The UN Office for the Coordination of Humanitarian Affairs (OCHA) said on Thursday that while UN teams were able to collect food aid, mainly flour, from Kerem Shalom/Karem Abu Salem and Zikim crossings on Wednesday, civilians still face death, injury, hunger, displacement and trauma amid the hostilities and inadequate access to food, water, healthcare and shelter, Xinhua news agency reported.
Following Israeli allegations that the world body and its partners were not collecting aid at the border crossing, OCHA listed the obstacles it faces in obtaining relief for Gazans, Xinhua news agency reported.
The humanitarian office said that challenges the United Nations and its partners face include bureaucratic, logistical, administrative and other operational obstacles imposed by Israeli authorities, ongoing hostilities, and access constraints within Gaza, including incidents of criminal looting and shooting that have killed and injured people gathering to offload aid supplies along convoy routes.
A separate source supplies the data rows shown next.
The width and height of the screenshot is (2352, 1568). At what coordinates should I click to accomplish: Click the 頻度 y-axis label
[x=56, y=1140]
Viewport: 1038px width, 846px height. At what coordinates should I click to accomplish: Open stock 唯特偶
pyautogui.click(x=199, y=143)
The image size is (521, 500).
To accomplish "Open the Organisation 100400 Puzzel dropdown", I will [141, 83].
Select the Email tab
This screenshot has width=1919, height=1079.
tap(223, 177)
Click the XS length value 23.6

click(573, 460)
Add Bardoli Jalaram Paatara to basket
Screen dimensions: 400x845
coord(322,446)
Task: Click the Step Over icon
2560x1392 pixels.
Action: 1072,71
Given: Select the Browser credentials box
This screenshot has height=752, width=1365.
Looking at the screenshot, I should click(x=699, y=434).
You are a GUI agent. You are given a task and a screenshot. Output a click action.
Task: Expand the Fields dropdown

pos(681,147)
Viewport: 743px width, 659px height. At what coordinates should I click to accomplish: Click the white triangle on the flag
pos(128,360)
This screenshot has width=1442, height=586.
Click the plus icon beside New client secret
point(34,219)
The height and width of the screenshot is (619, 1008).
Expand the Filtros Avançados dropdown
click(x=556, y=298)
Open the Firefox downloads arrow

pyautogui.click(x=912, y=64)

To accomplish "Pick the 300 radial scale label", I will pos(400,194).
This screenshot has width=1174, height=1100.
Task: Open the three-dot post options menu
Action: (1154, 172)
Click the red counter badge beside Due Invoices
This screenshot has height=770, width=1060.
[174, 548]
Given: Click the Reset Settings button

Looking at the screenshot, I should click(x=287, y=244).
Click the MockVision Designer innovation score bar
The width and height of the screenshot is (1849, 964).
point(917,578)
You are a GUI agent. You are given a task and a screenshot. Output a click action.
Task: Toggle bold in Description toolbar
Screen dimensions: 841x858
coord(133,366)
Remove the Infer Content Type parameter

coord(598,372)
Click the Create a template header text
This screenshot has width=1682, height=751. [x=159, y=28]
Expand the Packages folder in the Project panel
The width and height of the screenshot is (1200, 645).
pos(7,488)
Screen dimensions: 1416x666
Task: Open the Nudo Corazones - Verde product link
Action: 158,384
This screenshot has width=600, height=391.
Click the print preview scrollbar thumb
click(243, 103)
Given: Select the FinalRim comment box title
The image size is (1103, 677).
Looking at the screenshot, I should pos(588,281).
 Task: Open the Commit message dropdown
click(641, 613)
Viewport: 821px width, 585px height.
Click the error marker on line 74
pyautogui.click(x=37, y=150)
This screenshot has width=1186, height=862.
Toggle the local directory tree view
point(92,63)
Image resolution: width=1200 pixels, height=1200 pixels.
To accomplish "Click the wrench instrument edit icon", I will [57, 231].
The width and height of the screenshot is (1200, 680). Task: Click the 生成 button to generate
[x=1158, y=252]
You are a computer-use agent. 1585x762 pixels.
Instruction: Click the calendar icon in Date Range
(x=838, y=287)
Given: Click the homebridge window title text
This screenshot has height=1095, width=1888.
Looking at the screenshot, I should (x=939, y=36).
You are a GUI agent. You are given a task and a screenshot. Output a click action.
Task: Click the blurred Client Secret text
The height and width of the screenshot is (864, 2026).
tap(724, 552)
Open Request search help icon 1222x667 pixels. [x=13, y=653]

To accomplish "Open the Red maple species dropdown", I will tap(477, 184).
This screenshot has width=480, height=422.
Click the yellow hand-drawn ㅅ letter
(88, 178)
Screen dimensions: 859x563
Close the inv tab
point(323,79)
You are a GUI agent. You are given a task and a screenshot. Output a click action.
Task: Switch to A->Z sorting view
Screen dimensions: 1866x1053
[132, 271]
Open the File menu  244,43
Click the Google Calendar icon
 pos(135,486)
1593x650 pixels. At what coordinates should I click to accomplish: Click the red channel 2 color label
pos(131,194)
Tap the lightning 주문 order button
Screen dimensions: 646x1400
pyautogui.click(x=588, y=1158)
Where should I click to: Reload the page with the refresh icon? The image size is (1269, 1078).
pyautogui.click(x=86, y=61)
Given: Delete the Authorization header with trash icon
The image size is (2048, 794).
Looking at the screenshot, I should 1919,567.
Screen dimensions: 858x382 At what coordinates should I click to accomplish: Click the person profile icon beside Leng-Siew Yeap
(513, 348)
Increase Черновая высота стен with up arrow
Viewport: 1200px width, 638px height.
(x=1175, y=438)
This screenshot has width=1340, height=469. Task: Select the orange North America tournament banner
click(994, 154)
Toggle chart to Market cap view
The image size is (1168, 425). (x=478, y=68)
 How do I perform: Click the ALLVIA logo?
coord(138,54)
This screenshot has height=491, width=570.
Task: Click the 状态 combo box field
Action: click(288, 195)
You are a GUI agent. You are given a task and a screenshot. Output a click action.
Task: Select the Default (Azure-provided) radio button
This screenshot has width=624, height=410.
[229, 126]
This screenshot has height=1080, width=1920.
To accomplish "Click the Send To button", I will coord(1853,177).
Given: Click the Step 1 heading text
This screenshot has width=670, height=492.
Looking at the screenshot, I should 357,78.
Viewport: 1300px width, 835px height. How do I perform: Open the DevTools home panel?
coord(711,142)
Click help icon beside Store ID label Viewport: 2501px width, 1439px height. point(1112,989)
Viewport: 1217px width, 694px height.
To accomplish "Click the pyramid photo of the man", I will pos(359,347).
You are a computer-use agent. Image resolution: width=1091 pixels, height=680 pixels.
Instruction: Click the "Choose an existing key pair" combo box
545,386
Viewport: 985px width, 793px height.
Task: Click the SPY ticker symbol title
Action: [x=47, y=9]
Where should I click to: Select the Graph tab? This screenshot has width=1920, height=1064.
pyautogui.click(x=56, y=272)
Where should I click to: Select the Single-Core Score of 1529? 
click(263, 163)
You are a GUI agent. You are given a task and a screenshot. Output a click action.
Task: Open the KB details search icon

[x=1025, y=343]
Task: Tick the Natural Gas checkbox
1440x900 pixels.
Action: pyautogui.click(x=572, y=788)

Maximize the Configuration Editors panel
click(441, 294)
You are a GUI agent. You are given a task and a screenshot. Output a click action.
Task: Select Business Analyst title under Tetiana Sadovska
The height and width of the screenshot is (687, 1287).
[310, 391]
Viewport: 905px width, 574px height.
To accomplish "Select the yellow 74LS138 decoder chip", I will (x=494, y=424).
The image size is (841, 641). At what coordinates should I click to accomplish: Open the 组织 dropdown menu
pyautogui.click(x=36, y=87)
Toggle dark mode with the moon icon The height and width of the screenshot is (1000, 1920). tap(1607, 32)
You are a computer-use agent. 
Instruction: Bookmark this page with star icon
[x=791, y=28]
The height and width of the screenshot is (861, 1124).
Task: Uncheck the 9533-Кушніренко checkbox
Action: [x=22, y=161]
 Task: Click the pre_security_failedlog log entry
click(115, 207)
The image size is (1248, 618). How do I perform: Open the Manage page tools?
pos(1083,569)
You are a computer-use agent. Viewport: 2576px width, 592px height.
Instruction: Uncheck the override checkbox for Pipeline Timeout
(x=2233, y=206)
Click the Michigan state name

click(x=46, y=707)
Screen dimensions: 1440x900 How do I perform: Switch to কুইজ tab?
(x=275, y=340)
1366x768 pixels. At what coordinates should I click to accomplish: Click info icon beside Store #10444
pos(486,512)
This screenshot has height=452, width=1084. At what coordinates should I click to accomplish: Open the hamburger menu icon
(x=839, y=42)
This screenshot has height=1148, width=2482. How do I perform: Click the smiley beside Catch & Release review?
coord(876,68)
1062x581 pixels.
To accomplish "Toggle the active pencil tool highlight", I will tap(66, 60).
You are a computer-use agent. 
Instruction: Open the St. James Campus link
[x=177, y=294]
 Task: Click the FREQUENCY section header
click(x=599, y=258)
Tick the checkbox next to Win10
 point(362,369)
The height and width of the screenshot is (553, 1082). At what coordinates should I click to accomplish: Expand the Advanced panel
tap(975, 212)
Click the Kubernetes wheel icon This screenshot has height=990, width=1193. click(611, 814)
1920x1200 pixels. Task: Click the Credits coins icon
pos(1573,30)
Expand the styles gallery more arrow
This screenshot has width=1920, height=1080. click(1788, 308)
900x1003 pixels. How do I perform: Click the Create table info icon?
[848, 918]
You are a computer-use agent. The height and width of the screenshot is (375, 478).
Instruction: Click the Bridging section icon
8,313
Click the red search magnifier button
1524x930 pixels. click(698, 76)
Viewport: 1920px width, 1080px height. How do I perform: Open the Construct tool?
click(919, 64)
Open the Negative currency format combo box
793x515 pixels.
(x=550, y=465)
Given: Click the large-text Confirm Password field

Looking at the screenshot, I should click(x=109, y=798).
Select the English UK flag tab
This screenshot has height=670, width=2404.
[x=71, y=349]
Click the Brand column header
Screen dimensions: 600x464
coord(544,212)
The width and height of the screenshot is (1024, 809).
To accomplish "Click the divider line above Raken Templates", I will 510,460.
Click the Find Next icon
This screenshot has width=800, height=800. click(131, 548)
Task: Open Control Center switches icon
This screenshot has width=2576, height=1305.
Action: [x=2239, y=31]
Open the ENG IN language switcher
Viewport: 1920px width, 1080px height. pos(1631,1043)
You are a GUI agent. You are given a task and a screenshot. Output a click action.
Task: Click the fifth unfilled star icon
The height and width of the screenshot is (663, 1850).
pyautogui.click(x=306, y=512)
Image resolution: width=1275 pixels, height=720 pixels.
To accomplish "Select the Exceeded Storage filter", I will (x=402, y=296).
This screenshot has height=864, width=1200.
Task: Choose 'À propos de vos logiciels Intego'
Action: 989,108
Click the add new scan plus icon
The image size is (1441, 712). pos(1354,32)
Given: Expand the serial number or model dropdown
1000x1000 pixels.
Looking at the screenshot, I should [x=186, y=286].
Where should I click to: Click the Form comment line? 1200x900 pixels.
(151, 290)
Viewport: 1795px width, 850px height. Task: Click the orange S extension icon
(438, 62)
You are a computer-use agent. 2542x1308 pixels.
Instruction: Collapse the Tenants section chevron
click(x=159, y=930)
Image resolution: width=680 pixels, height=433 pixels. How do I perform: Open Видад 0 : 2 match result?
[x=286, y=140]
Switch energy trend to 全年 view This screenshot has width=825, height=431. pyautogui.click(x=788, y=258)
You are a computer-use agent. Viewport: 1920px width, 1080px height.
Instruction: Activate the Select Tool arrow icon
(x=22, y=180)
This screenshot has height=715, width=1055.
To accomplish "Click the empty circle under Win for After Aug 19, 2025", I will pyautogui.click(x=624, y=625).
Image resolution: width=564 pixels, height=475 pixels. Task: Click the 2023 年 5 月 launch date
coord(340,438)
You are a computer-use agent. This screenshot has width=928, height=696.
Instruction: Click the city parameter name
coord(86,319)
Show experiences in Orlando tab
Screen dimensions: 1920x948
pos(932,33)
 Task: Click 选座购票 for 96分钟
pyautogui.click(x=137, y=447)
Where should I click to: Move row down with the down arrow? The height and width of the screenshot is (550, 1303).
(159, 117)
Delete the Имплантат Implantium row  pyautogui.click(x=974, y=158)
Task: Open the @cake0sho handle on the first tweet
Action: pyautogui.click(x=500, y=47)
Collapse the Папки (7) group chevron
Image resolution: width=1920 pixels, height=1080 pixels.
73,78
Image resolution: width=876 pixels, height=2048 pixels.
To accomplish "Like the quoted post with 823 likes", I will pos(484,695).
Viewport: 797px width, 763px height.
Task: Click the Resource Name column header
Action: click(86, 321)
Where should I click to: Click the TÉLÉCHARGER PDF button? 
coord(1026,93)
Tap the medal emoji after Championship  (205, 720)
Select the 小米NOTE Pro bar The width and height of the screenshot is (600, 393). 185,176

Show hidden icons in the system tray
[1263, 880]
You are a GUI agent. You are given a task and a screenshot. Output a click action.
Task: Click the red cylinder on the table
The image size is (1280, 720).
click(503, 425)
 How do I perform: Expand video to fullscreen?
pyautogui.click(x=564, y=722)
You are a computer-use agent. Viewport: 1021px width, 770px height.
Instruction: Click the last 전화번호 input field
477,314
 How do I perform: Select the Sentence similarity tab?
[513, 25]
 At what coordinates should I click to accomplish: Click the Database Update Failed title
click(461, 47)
OCHA said that violence connected with aid distribution has put civilians and humanitarian staff at grave risk and forced aid agencies on many occasions to pause the collection of cargo from Israeli-controlled crossings.
The office said that out of 16 attempts to coordinate movements with Israeli authorities on Wednesday, only eight were facilitated, including the collection and transfer of limited fuel.
Two other movements were initially approved but then faced obstacles in Gaza.
OCHA said its partners reported that more than one million children are bearing the brunt of deepening starvation and malnutrition, with reports of death from malnutrition increasing by the day.
"According to partners working in nutrition, in the first two weeks of July, nearly 5,000 of the 56,000 children under the age of five screened for malnutrition in the governorates of Gaza, Deir al-Balah and Khan Younis were found to be acutely malnourished," the humanitarians said, adding that the figure is a staggering nine per cent, compared with six per cent in June and 2.4 percent in February.
Philippe Lazzarini, Commissioner-General of the UN Relief and Works Agency for Palestine Refugees in the Near East, said on Thursday that one in every five children in Gaza City is malnourished.
OCHA said that families have been squeezed into just 12 per cent of Gaza's area, while the remaining 88 per cent of the Gaza Strip now either falls within Israeli-militarised zones or has been placed under displacement orders.
The office said that the blockade on critical items, such as tents and other shelter materials, has lasted more than 20 weeks. The trickle of fuel now let in is also wholly insufficient.
OCHA said that aid workers in Gaza who themselves are affected, displaced and going hungry insist on staying and providing life-saving assistance. They join voices across the UN system in continuing to call for a ceasefire and an end to the devastation.